NOUVEAU: la thèse co-financée par le SIBA sur le sujet a été soutenue avec succès en décembre 2011.
Le rapport final sera disponible au printemps 2012.
La dynamique de l’écosystème du bassin d’Arcachon est une préoccupation constante des acteurs locaux et des scientifiques, du fait de la diversité d’usages de la lagune, à la fois en terme d’activité conchylicole et halieutique, d’habitat naturel diversifié pour de nombreuses espèces aquatiques, et de zone touristique.
Les usagers du bassin ont notamment récemment relayé plusieurs questions concrètes relatives aux évolutions de l’écosystème, comme l’envasement des chenaux d’accès aux ports de fond de bassin et la réduction rapide de la surface des herbiers à zostères qui recouvraient dans les années 1980 70km2 soit les ¾ des zones intertidales.
Fin 2007, sous l’impulsion des collectivités locales, un groupe de réflexion piloté par l’Ifremer et rassemblant l’ensemble des acteurs scientifiques et différents intervenants locaux s’est forrmé pour proposer un projet d’étude sur les causes et les conséquences de la disparition des herbiers sur l’écosystème du bassin d’Arcachon.

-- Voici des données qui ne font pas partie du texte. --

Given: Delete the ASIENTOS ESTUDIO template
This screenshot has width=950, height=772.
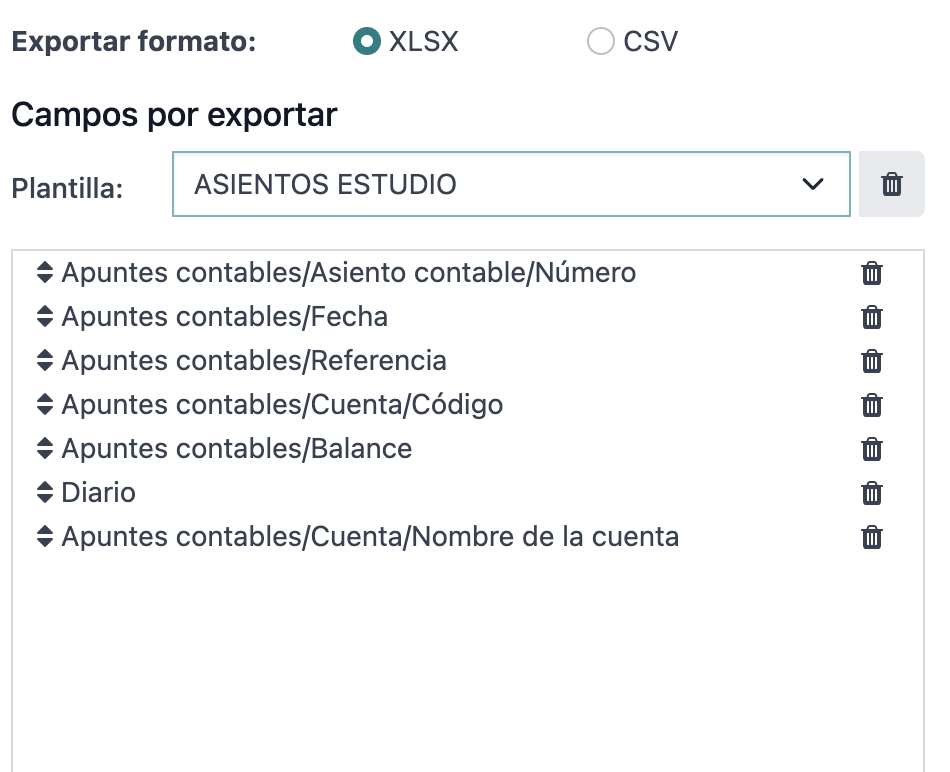Looking at the screenshot, I should point(891,184).
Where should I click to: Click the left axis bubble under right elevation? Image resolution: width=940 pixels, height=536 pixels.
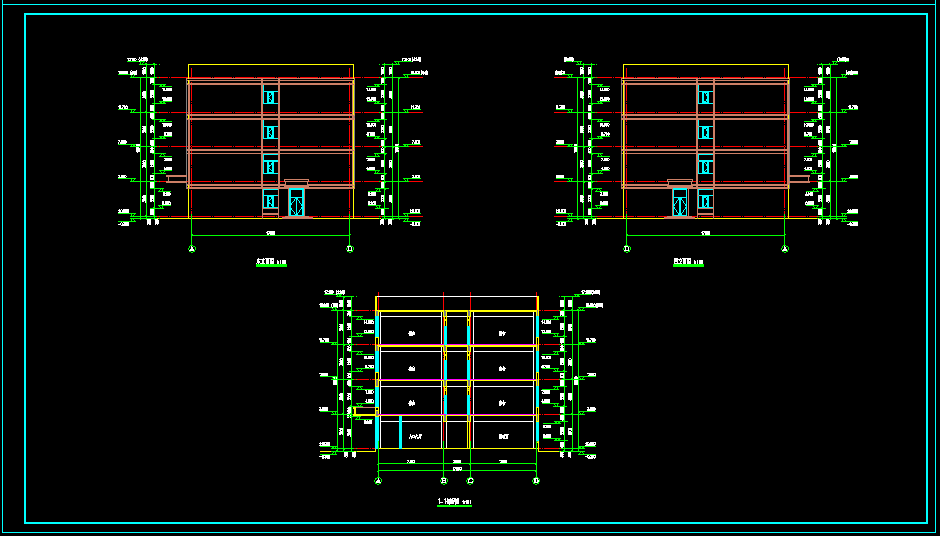point(627,249)
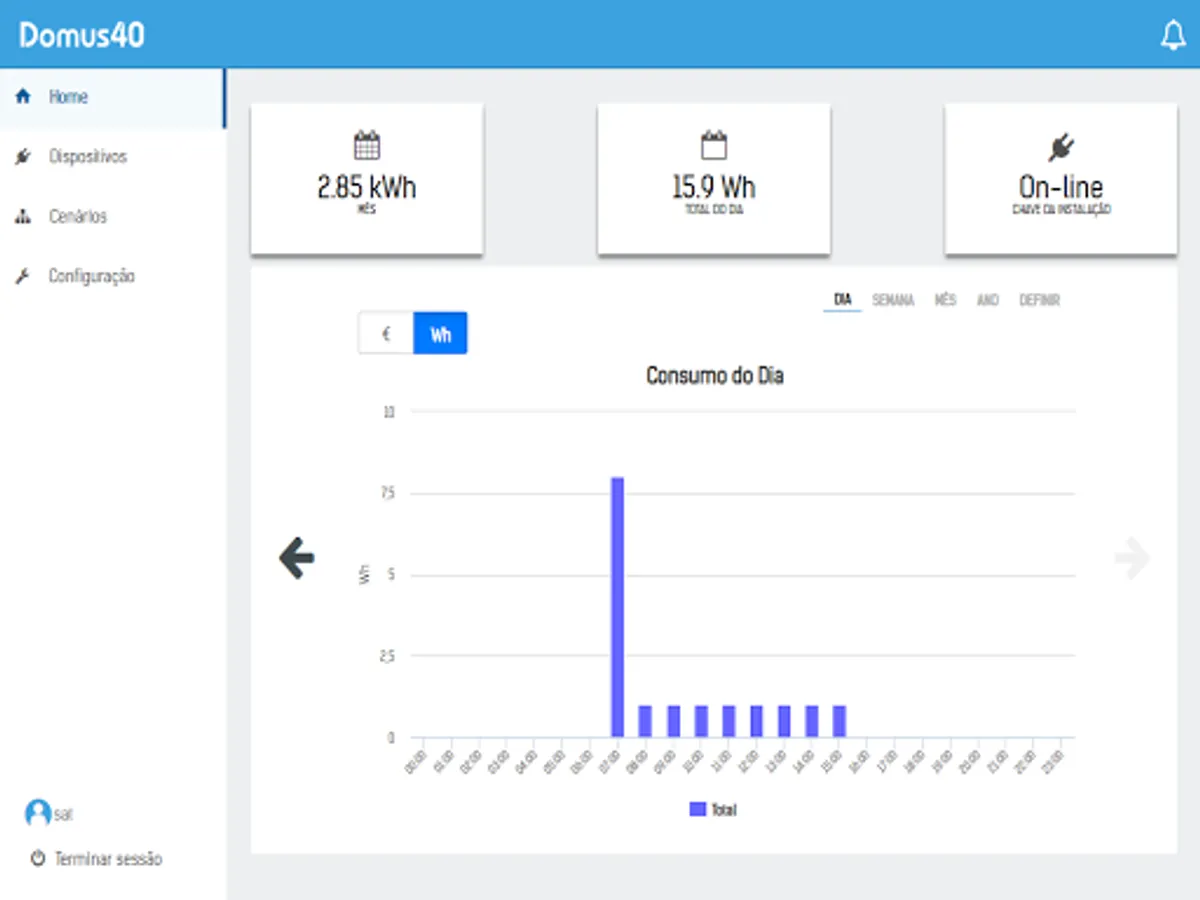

Or, la présence d’herbiers de phanérogames dans l’écosystème est intimement liée à la dynamique sédimentaire, non seulement parce que le fond sédimentaire constitue le substrat sur lequel se développent les zostères, mais aussi parce que la turbidité liée à l’érosion des estrans influe sur la production primaire. Des études sur différents sites dont la lagune de Venise, sujette à une problématique identique au bassin d’Arcachon, ont démontré l’influence de la présence d’herbiers sur la dynamique sédimentaire. Elle se traduit par :
- une stabilisation des sédiments,
- la modification de l’écoulement de l’eau près du fond et donc de l’hydrodynamique,
- un piégeage des particules en suspension, favorisant les processus de floculation et les flux de dépôt.